* [EXERCISE OBJECTIVE]:
Copy the data below word for word, starting at the line that contains "You are a GUI" and ending at the line that contains "tap(343, 40)". Leave the pictures out of your copy.

* [DATA SECTION]:
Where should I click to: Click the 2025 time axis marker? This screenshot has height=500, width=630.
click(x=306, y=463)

---

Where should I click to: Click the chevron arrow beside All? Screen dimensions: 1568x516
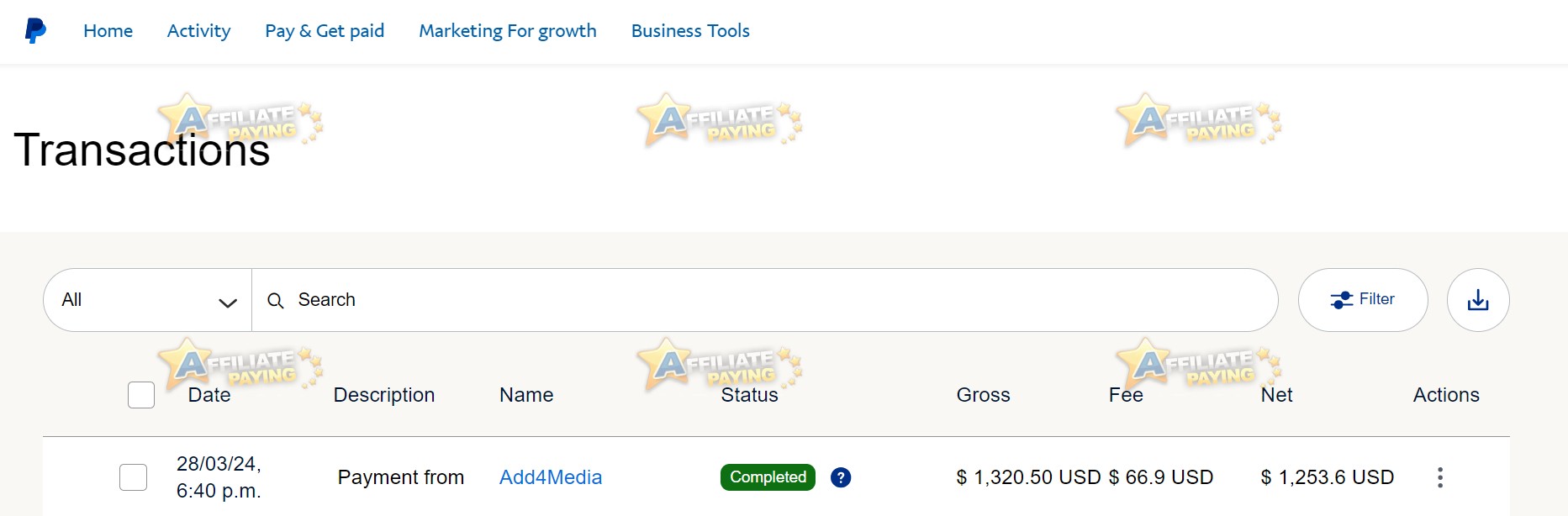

...

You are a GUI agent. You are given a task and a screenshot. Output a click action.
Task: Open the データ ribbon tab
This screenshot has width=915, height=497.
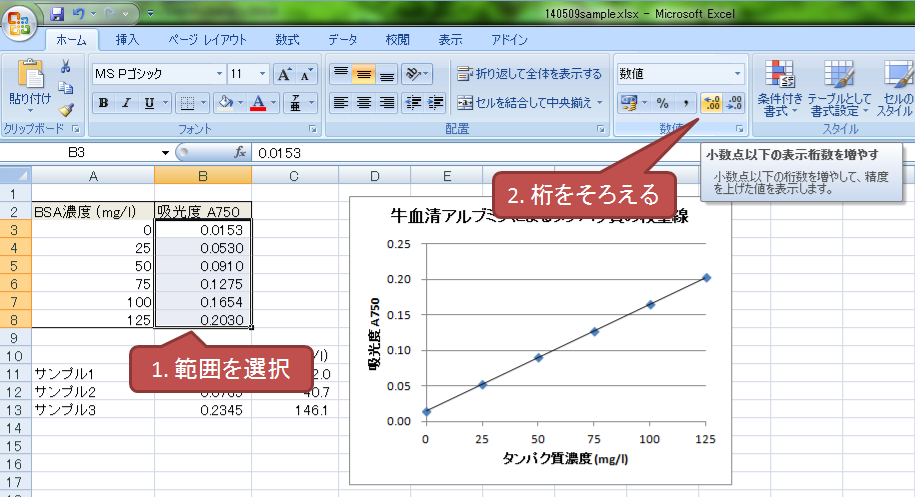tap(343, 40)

* [WRITTEN REPLY]:
You are a GUI agent. You are given a task and a screenshot. Output a click action.
Task: Open the データ ribbon tab
This screenshot has width=915, height=497.
tap(343, 40)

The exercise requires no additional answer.